---------- Dataset ----------

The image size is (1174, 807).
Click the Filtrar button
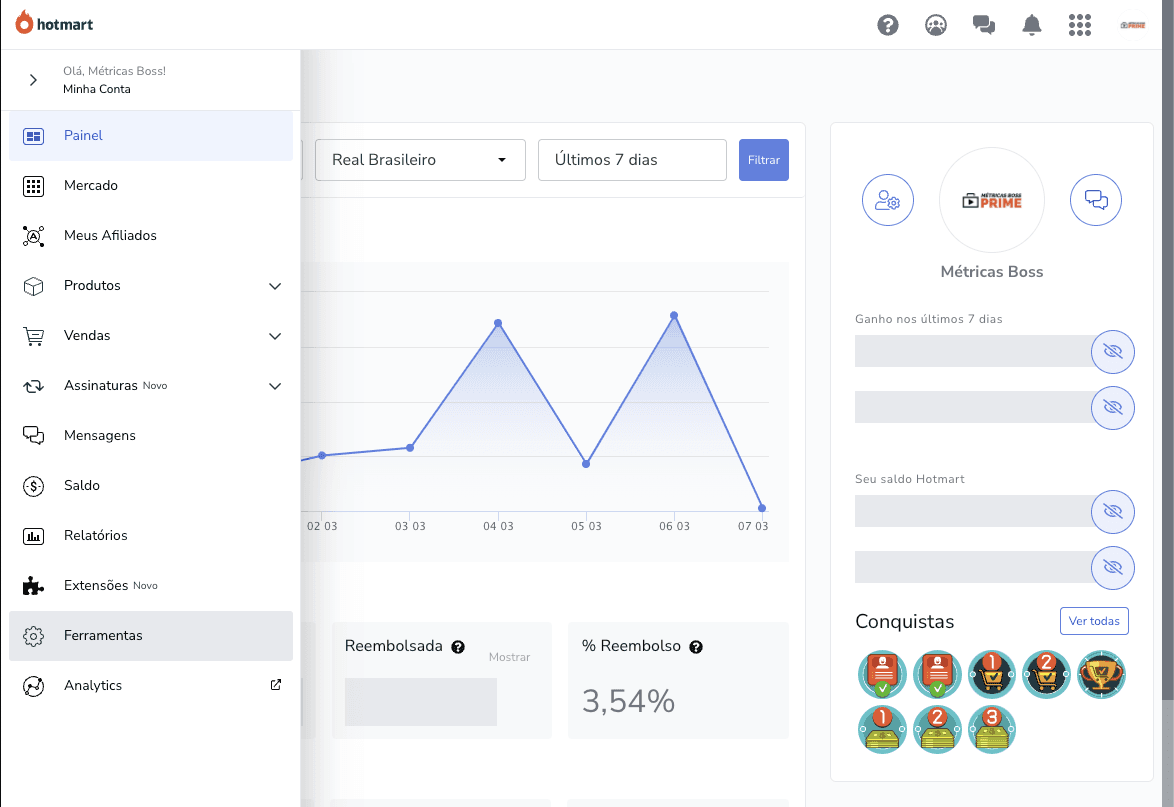click(x=763, y=160)
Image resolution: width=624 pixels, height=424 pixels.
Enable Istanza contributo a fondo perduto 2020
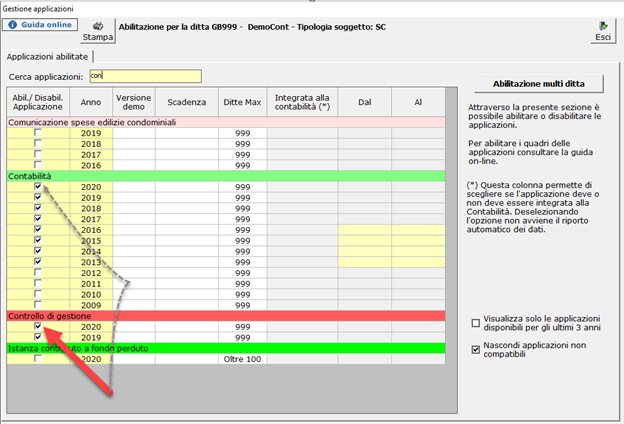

----------

# Instructions for the task:
Everything in the listing should be repeated exactly except the pictures.

# Response for this exercise:
The image size is (1174, 807).
Click the Filtrar button
click(x=763, y=160)
Image resolution: width=624 pixels, height=424 pixels.
Enable Istanza contributo a fondo perduto 2020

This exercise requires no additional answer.